Right wing terrorist groups often adhere to the principles of racial supremacy and embrace antigovernment, antiregulatory beliefs. Generally, extremist right-wing groups engage in activity that is protected by constitutional guarantees of free speech and assembly. During the 1990s, right-wing extremists filed hundreds of groundless liens and other legal claims that clogged courts, disrupted the execution of legitimate civil proceedings, and, on many occasions, resulted in real financial loss to victimized individuals who had to defend against these illicit actions.

• Often adhere to conservative or reactionary principles.
• Such groups endorse racial supremacy, and / or embrace antigovernment and antiregulatory beliefs.
• Patriot movements, militias and “common-law” groups.
• Focused on racial supremacy and anti-government, as well as aspects of free speech and the right to an assembly
• Example terrorist groups: Ku Klux Klan, Neo-Nazis, Skinheads, Christian Identify, Black Separatist, Aryan Nation, World Church of the Creator (WCOTC), Posse Comitatus and other religious hate groups.

B. Left Wing

Left wing groups generally profess a revolutionary socialist doctrine and view themselves as protectors of the people against the dehumanizing effects of capitalism and imperialism. They aim to bring about change in the United States and believe this change can be realized through revolution rather than through the established political process. From the 1960s to the 1980s, leftist-oriented extremist groups posed the most serious domestic terrorist threat to the United States. In the 1980s, however, the fortunes of the leftist movement declined dramatically as law enforcement dismantled the infrastructure of many of these groups, and as the fall of Communism in Eastern Europe deprived the movement of its ideological foundation and patronage.
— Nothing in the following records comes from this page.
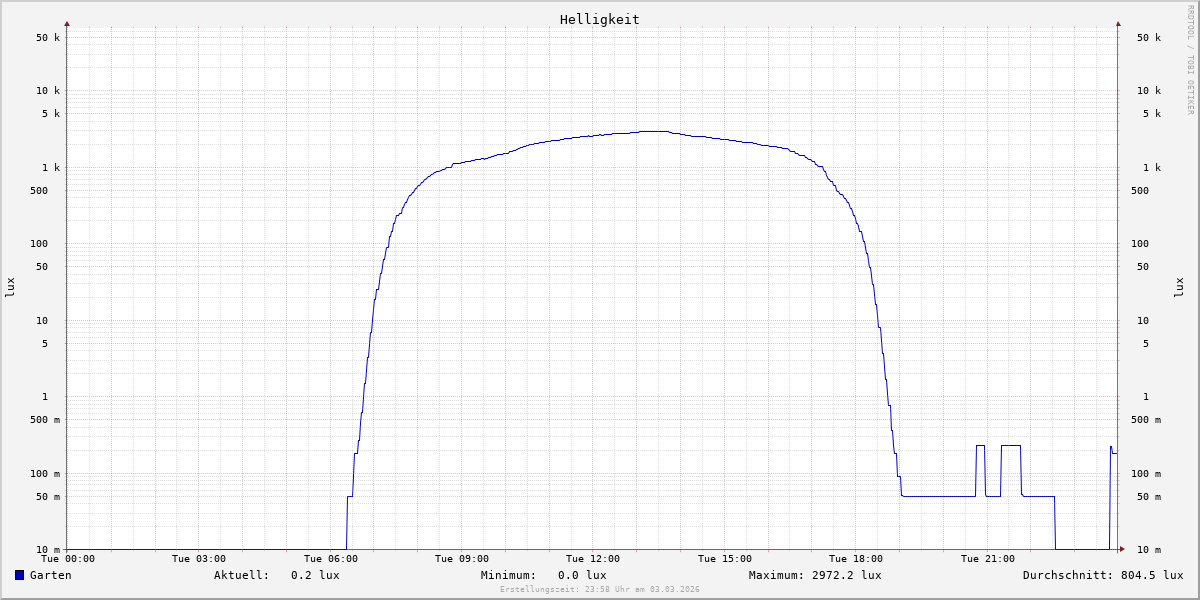This screenshot has height=600, width=1200.
Task: Click the left vertical lux axis label
Action: click(10, 287)
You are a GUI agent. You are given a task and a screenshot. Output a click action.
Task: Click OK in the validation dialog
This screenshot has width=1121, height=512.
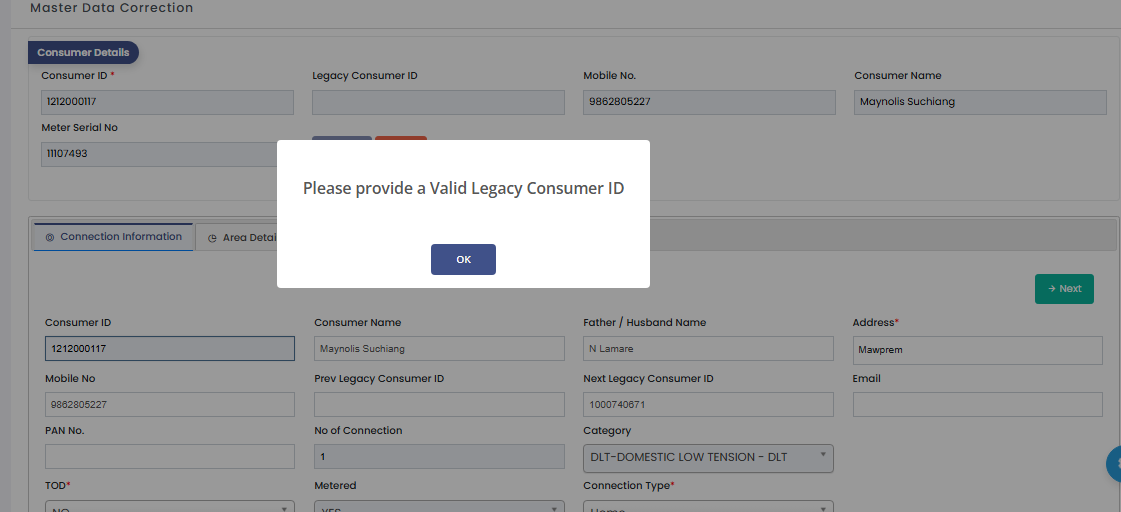tap(463, 260)

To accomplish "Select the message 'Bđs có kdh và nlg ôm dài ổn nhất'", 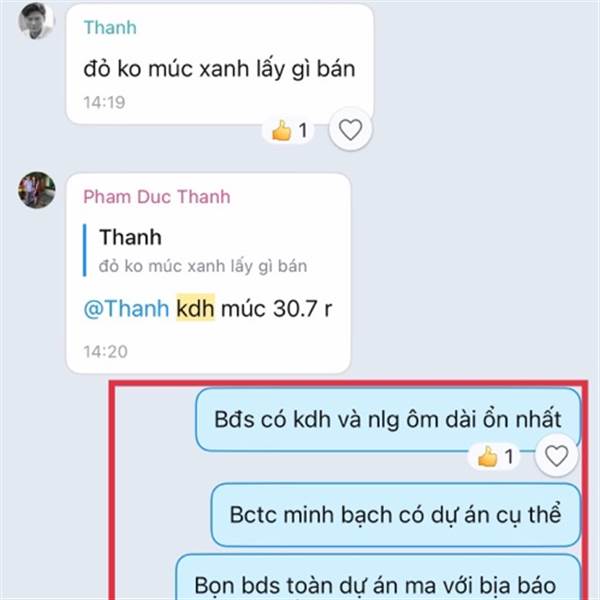I will click(388, 419).
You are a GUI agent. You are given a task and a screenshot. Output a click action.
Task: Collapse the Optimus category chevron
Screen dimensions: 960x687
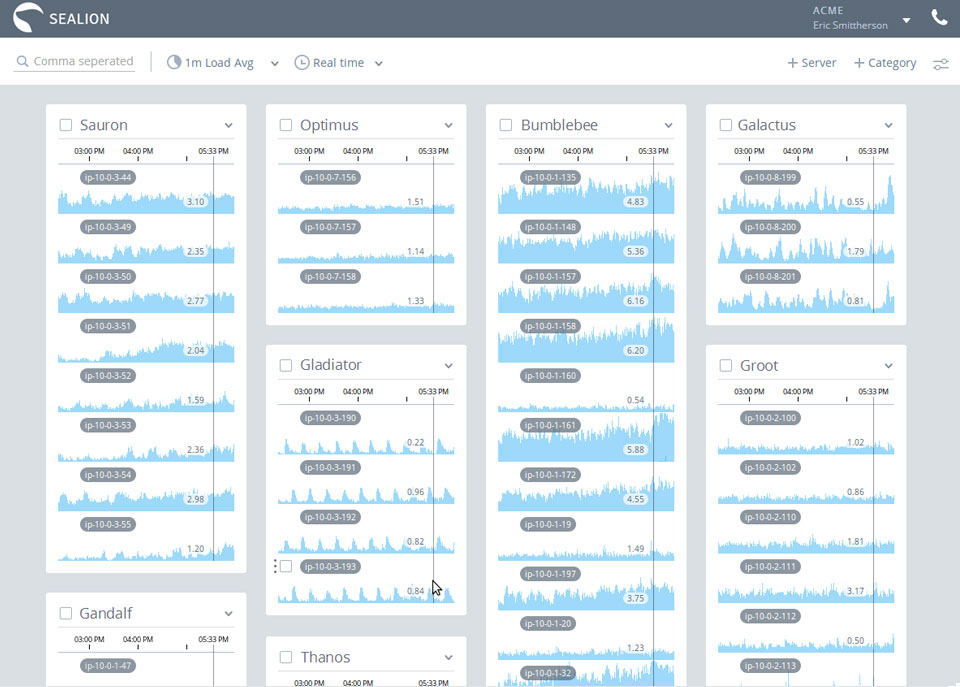(448, 126)
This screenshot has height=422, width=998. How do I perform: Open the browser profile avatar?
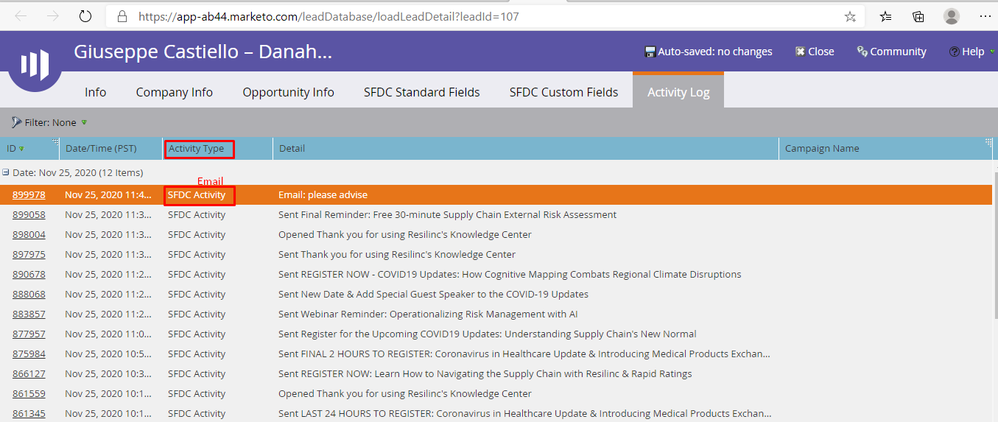[x=951, y=17]
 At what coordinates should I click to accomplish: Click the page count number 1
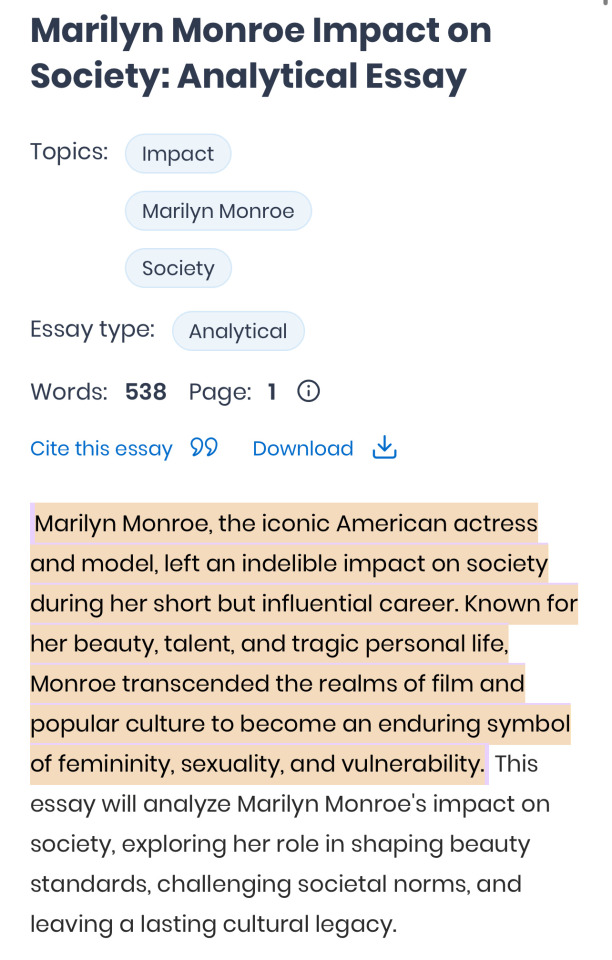pos(271,392)
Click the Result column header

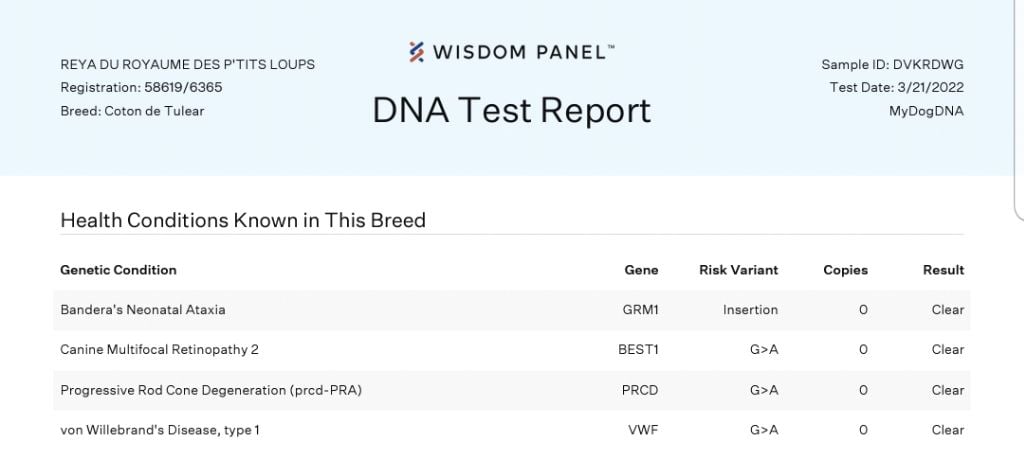(943, 270)
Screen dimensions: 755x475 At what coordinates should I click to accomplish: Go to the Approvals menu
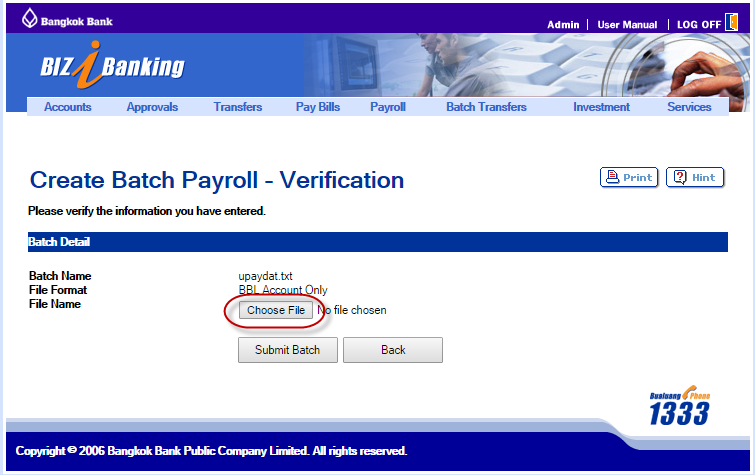pos(152,107)
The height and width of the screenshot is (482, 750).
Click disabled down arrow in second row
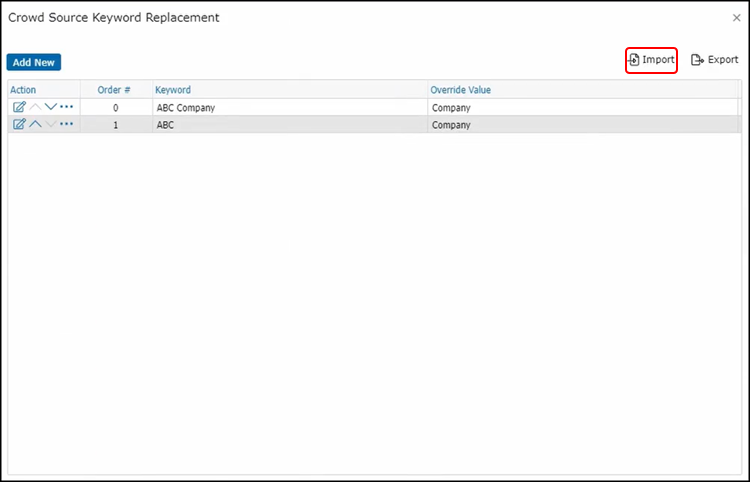[x=51, y=125]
• Profess a revolutionary socialist doctrine and view themselves as protectors of the people against the “dehumanizing effects” of capitalism and imperialism.
• They are responsible for bombings, assassinations, robberies and planned attacks on infrastructure targets.
• Example terrorist groups: Weather Underground, Symbionese Liberation Army, and the Black Liberation Army
• The Cold War appeared to be a culminating point for the left-wing terrorist groups as the organization dissipated by losing their patronage and financial support.

C. Special Interest Groups

Special interest terrorism differs from traditional right wing and left-wing terrorism in that extremist special interest groups seek to influence specific issues, rather than effect widespread political change. Special interest extremists conduct acts of politically motivated violence to force segments of society, including the general public, to change attitudes about issues considered important to their causes. The increasing level of violent and threatening activity perpetrated by extremists within the animal rights and environmental movements, in particular, appears to be increasing, not only in the United States, but also in Canada and especially throughout Europe.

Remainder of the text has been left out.